Sept. 30, 2013
The U.S. Department of Agriculture (USDA) is currently in the process of trying to ram through passage of a new “modernization” rule for conventional poultry production that would eliminate a large percentage of USDA inspectors and speed up the factory production process. And existing safeguards, as minimally effective as they currently are, would also be eroded, allowing for more hidden feces, pus, bacteria and chemical contaminants to persist in conventional chicken and turkey meat.
Even though salmonella rates as detected in meat and poultry have been steadily dropping year after year in the U.S., roughly the same numbers of people seem to be getting infected with the pathogen annually.
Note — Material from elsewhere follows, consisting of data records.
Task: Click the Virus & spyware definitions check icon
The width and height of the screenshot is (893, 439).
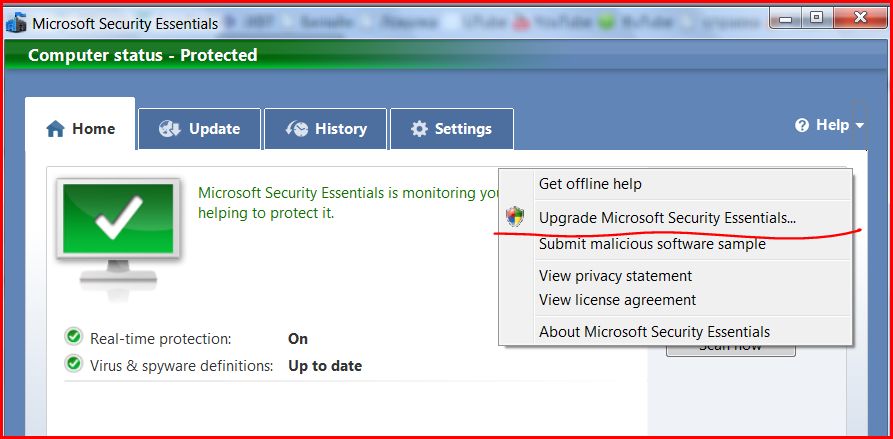Action: [x=73, y=364]
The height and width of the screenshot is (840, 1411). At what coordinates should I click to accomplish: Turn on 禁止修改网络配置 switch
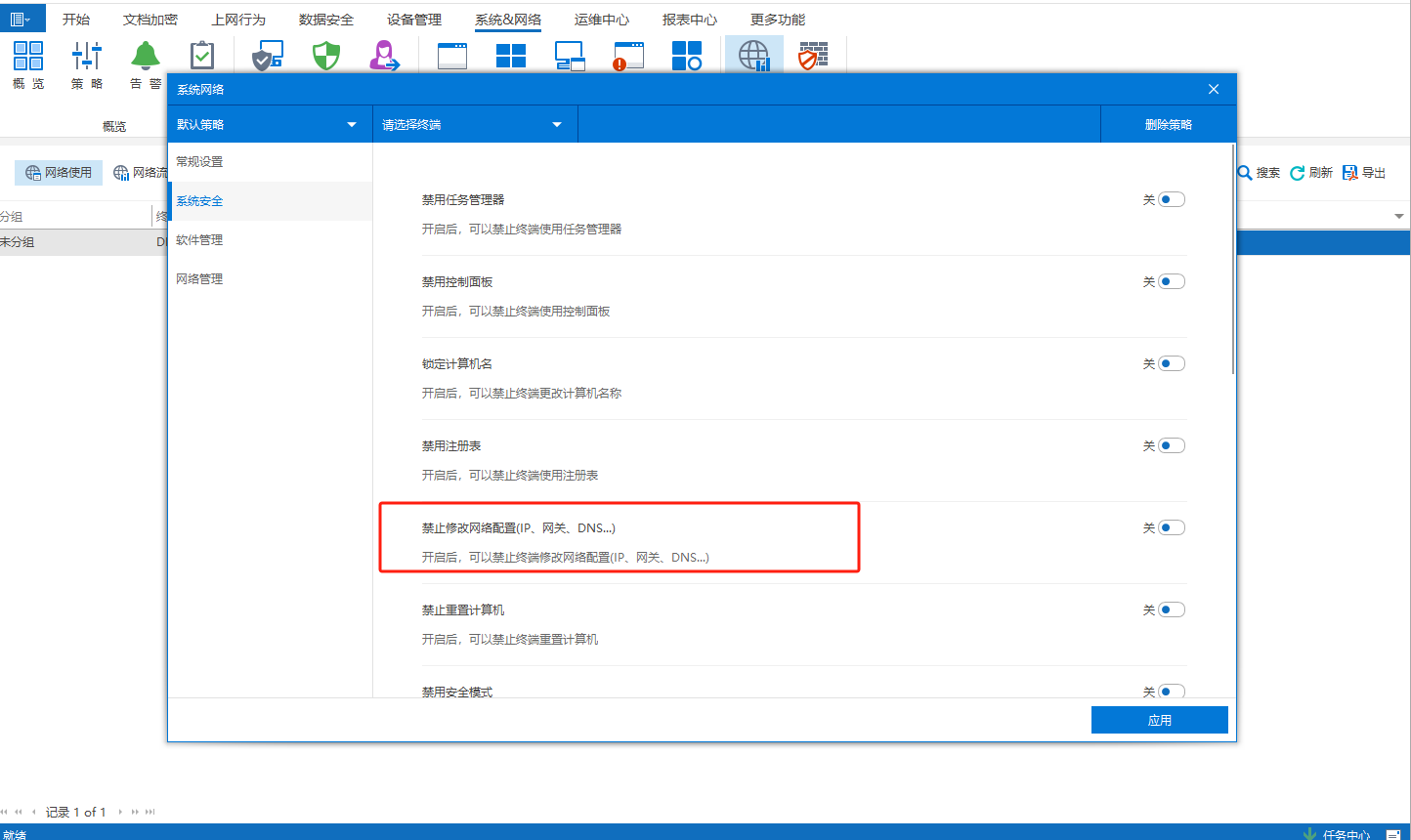[1171, 528]
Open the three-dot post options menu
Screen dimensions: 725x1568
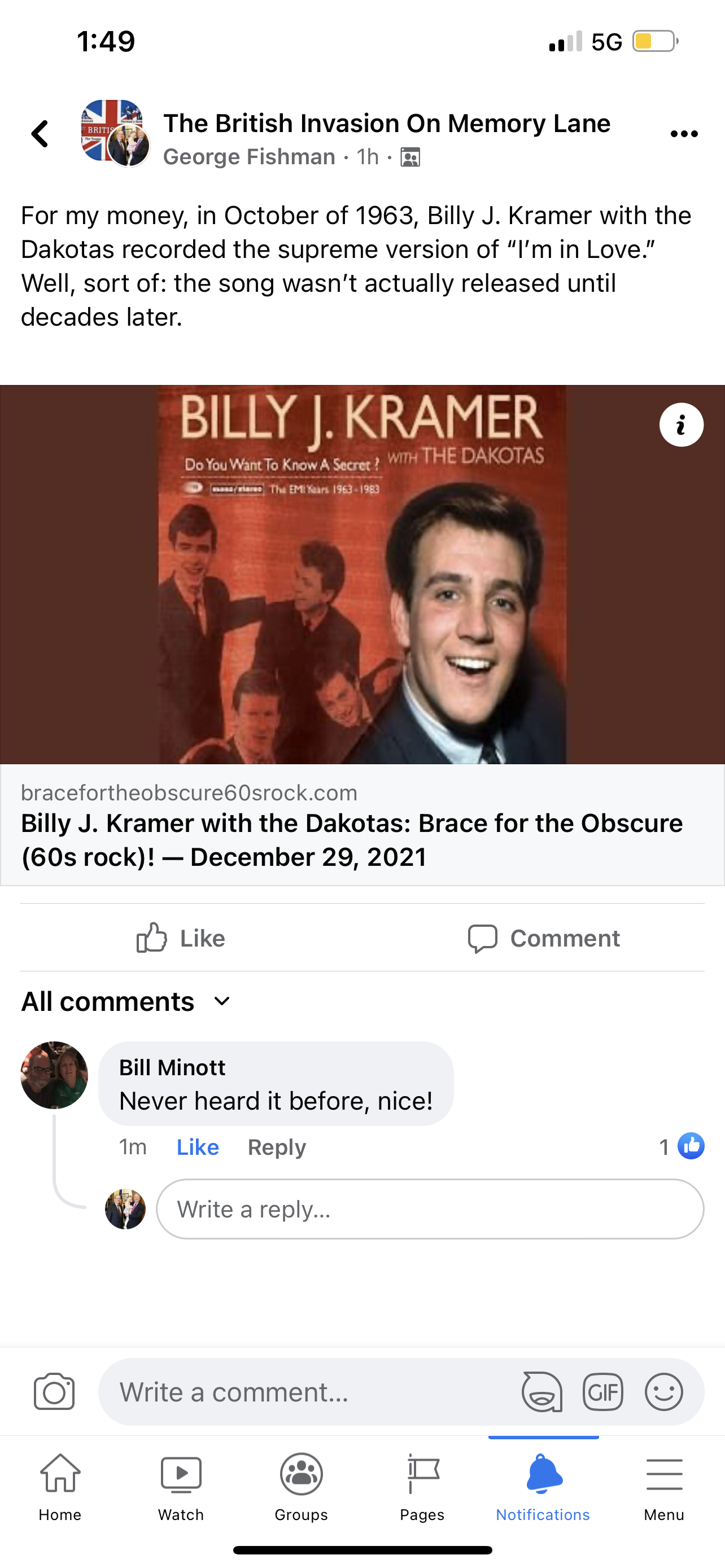pyautogui.click(x=684, y=134)
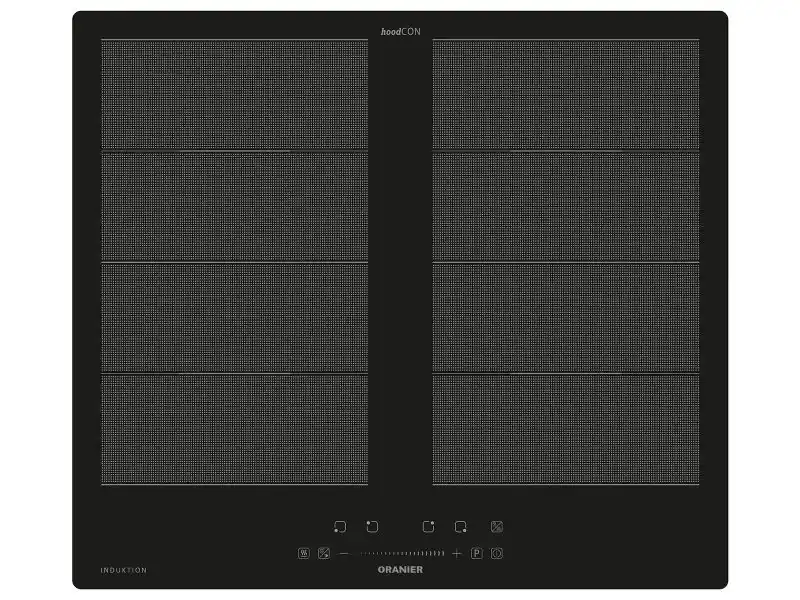Tap the INDUKTION text label
This screenshot has height=600, width=800.
(x=123, y=570)
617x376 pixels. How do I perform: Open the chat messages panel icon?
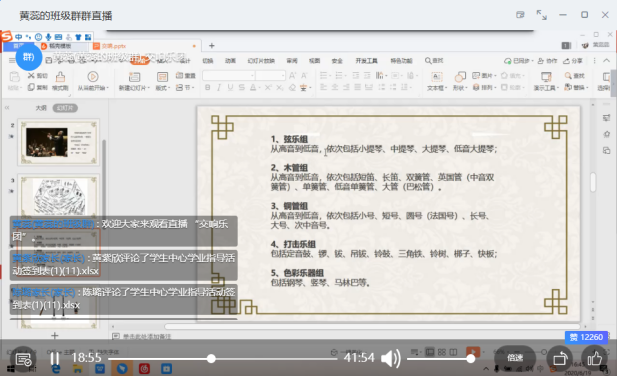[23, 359]
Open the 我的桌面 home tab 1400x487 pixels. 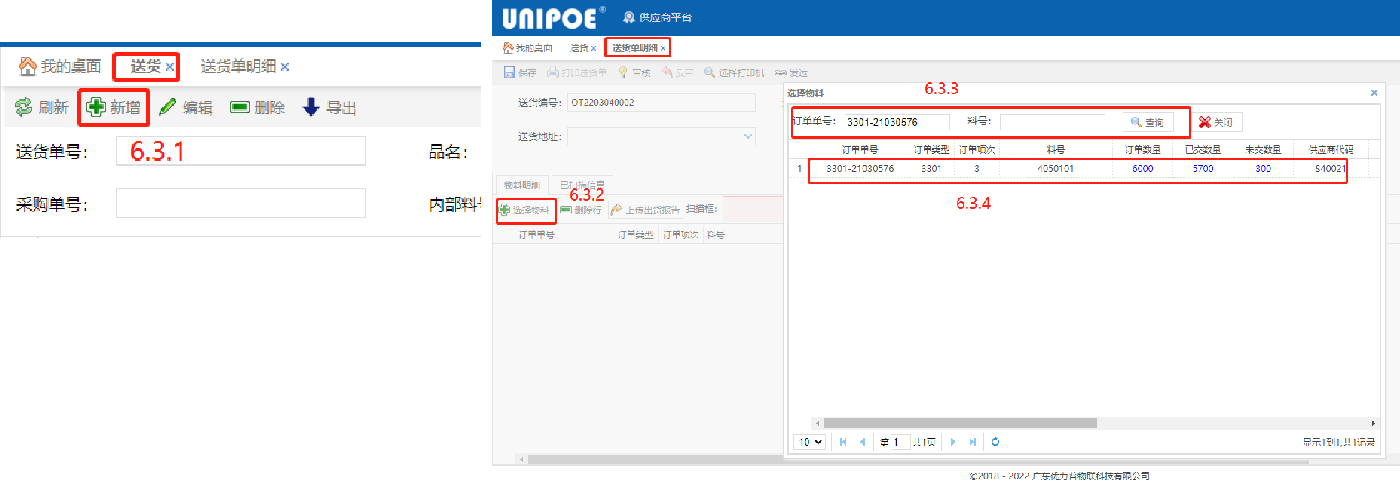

The primary reason for this statistical anomaly appears to be that the current testing methods authorized by the USDA for meat and poultry are wholly inadequate and outdated and actually cover up the presence of contaminants borne on factory farms and in processing plants.
But a whole new set of guidelines being proposed by the USDA will make things even worse by allowing companies to self-inspect themselves, as well as use an even more aggressive barrage of chemicals to treat their tainted meat before selling it to consumers. This is good news for the factory poultry industry, of course, which is expected to cut its costs by about $250 million a year, thanks to its buddies at the USDA, but it’s bad news for consumers who will be subjected to all the toxic consequences.